The CRAs and some other companies offer extensive credit checking services for a fee. These services can help you understand your report’s information and advise you on how to improve your credit score. They might also identify potential credit cards and loans that may be suitable for you. Credit report services can also combine data from all 3 CRAs. You can usually try them with a free trial, but you will have to pay a monthly fee after that.

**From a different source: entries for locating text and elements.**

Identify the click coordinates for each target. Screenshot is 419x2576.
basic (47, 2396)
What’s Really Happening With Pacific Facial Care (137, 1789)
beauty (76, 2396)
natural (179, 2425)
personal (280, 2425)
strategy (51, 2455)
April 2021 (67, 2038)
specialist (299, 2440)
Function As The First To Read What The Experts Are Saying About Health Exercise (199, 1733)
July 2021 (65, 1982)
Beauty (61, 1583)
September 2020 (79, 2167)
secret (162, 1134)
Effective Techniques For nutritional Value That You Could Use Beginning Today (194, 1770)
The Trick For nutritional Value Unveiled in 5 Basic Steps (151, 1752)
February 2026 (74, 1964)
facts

It’s essential to contact a CRA if you notice a mistake in your credit report. A small mistake could be damaging to your credit score. It’s your responsibility to report errors to the relevant CRA, but it’s down to the agency to correct them. A CRA has 28 days from the time of your request to either remove the entry, amend it, or take no further action. If no action is being taken, you still have the option to add a note to your file explaining why you believe the entry is incorrect. This can include mitigating factors to provide potential lenders with context. This is known as a notice of correction.
Checking your credit report for potential mistakes can also reveal fraudulent activity. Naturally, it’s essential to contact the CRA and any other relevant authorities as soon as you become aware of this.

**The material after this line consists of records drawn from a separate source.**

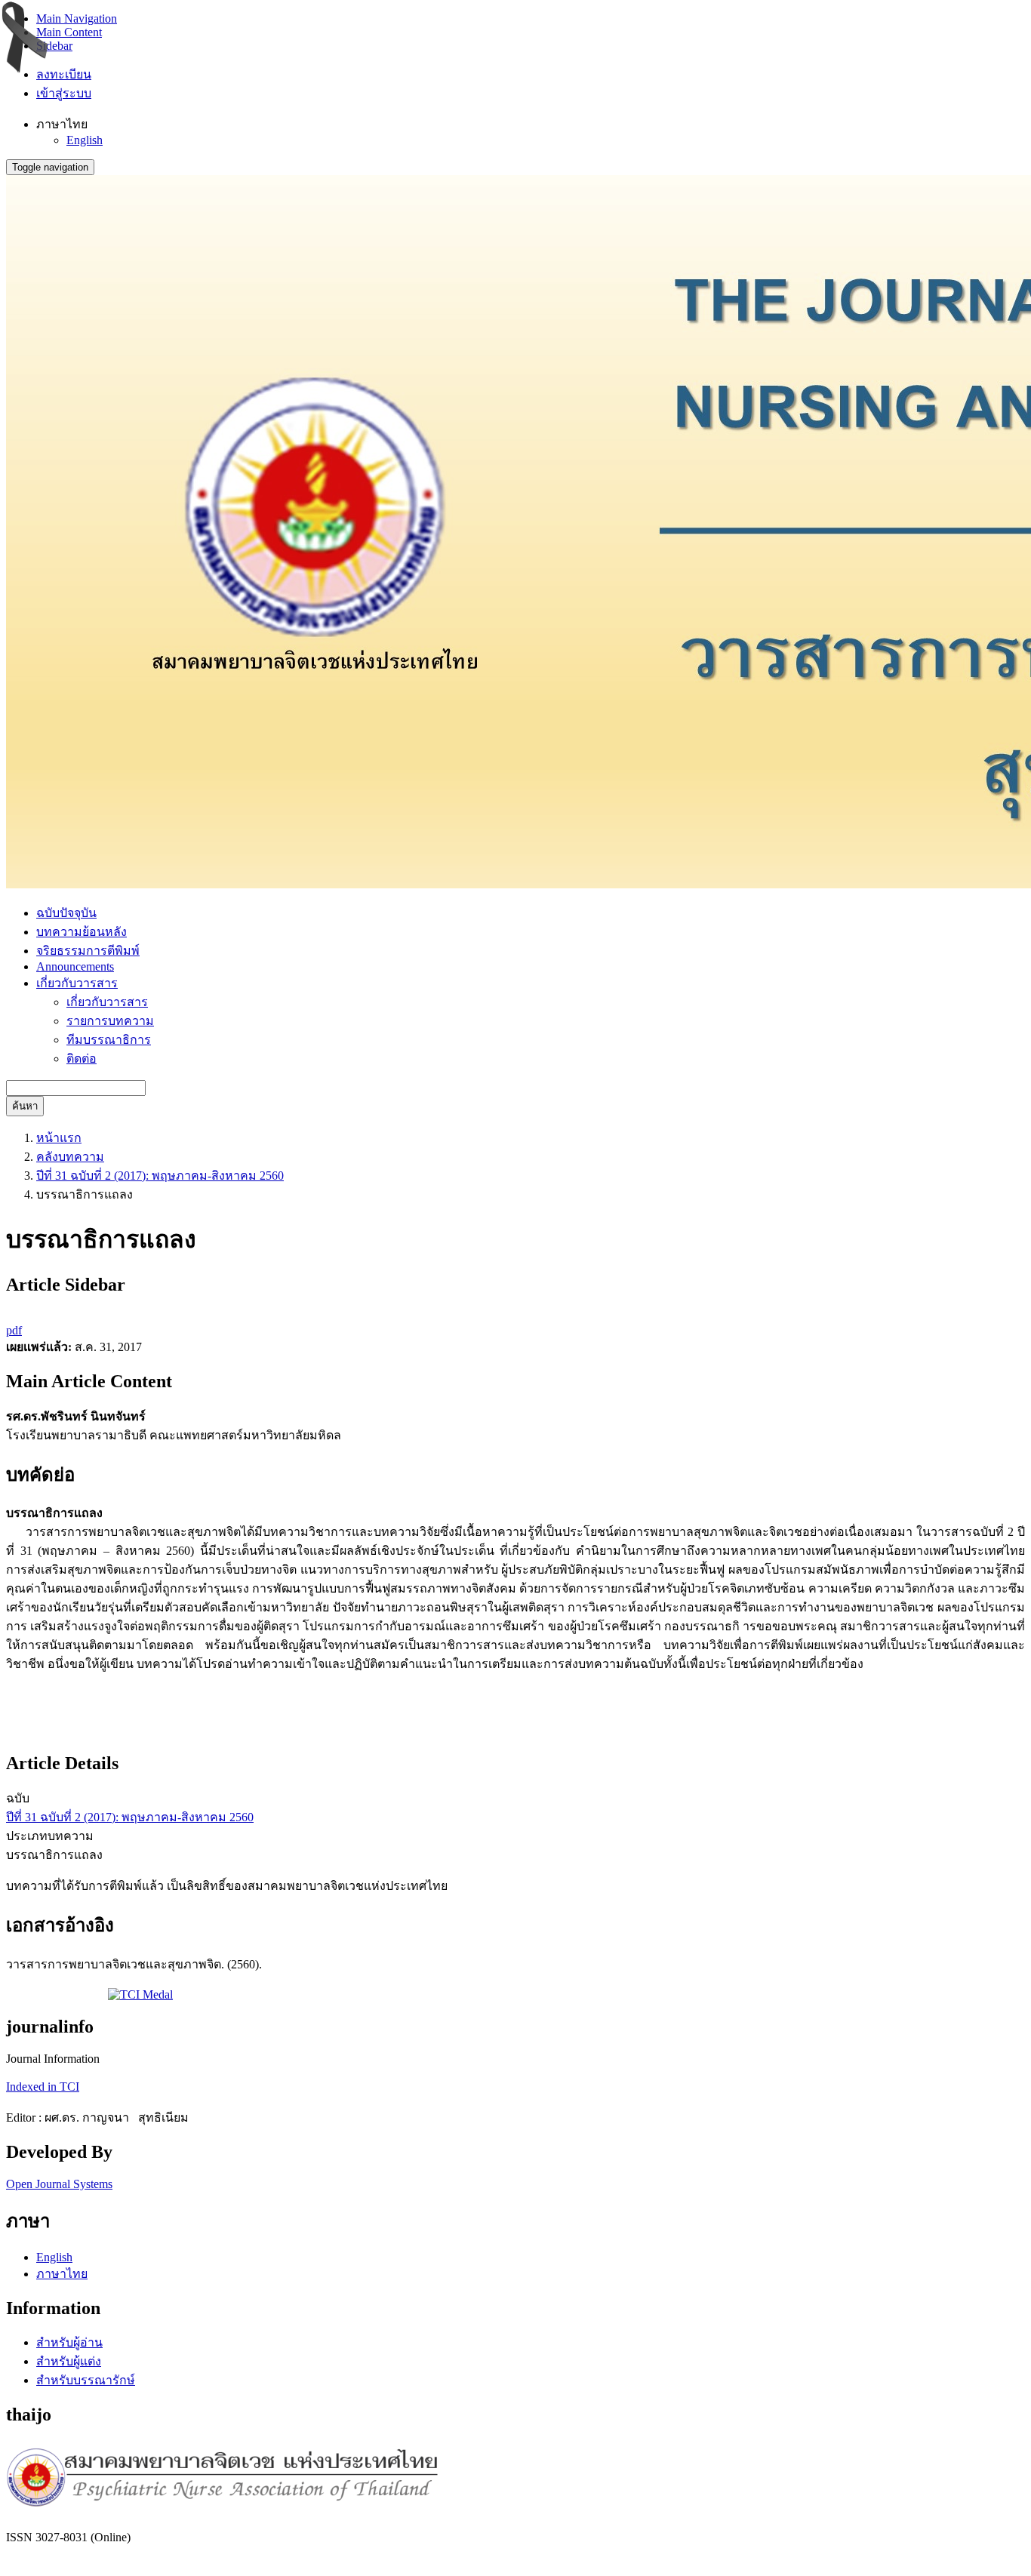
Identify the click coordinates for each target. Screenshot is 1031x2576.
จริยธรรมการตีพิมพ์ (88, 950)
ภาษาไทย (62, 2273)
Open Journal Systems (59, 2183)
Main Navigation (76, 18)
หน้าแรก (59, 1137)
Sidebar (54, 45)
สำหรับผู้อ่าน (69, 2342)
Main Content (69, 32)
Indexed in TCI (42, 2086)
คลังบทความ (70, 1156)
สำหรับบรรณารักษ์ (85, 2380)
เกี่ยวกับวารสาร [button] (77, 983)
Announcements (75, 966)
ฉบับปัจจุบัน (66, 912)
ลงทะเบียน (63, 74)
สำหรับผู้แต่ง (68, 2361)
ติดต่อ (81, 1058)
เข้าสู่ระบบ (63, 93)
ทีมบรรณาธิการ (108, 1039)
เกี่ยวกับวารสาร (107, 1002)
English (84, 140)
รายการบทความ (110, 1020)
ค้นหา (25, 1106)
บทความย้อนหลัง (81, 931)
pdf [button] (14, 1330)
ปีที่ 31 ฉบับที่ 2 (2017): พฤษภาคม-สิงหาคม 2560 (160, 1175)
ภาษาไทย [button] (62, 124)
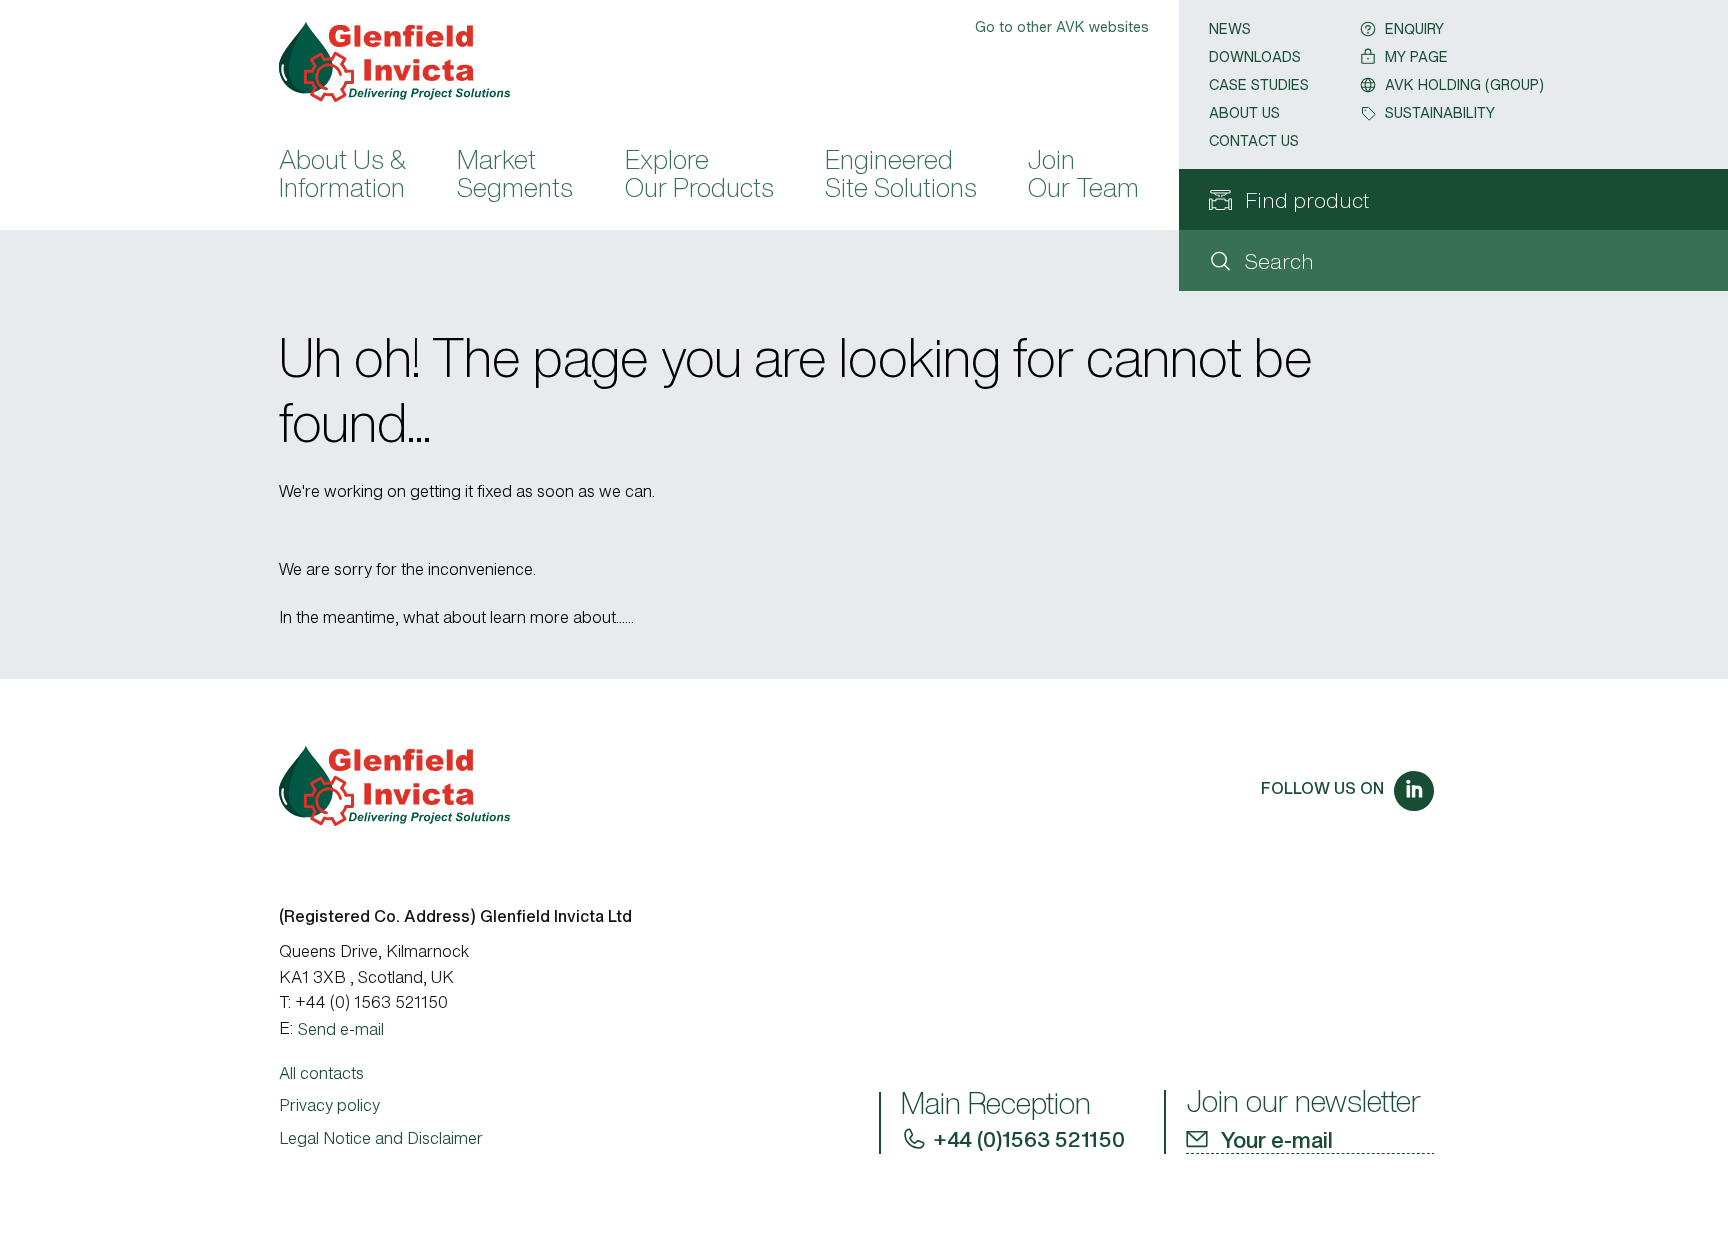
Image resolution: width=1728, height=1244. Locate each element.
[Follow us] (1414, 791)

Bad credit comes from things like missing payments, defaulting on a loan, having a County Court Judgement (CCJ) registered against you, or going bankrupt. These are just a few examples. This behaviour stays on your credit report for up to 6 years and will adversely affect your credit rating.
It’s important to remember that bad credit can also mean no credit. For example, if you’ve never had a credit card or loan, you will have little to no credit history. You could be rejected for a credit application because there isn’t enough evidence for lenders to consider. This is more common among young people who have only just opened a bank account.
While lenders take a range of criteria into account when deciding whether to give you credit or offer you a loan, your credit report remains a significant factor.
Thankfully, it’s not all bad news for those with less-than-perfect credit. Your report and rating can be improved – just like particular behaviour can cause your score to fall, good practice can restore it over time. Previous behaviour like missed payments will also be removed after 6 years. Improving your credit score could be vital if you want to get a mortgage and own a home.
Here is a quick list of ways to improve your credit score and report:
Always make your payments on time – whether it’s loans, credit cards, utility bills, or mortgage payments, pay on time and in total if you can
Don’t make too many credit applications at once – multiple applications, close together, can negatively affect your credit rating
Register to vote – this may seem strange, but you need to be on the electoral roll to successfully apply for credit
Go through your credit file – and contact the CRA if you notice any mistakes or fraudulent activity
Check for issues more than 6 years ago – you can ask to have these removed from your file; while it should happen automatically, it’s best to check
End bad credit associations if they no longer apply – if you’ve had past joint accounts with anyone with bad credit, it’s essential to end this financial association by closing the account and asking the CRA to add a notice of disassociation
Generally, if you treat your report well by keeping your credit healthy, you won’t face any problems. Credit reports are the gateway to many of life’s milestones, including getting a mortgage and owning your home, so it’s the kind of report you want to ace if you can.
Whether your credit is excellent or not, it’s a good idea to check your own report and follow good practice for maintaining and improving your credit score. Just think of it as a regular health check for your finances.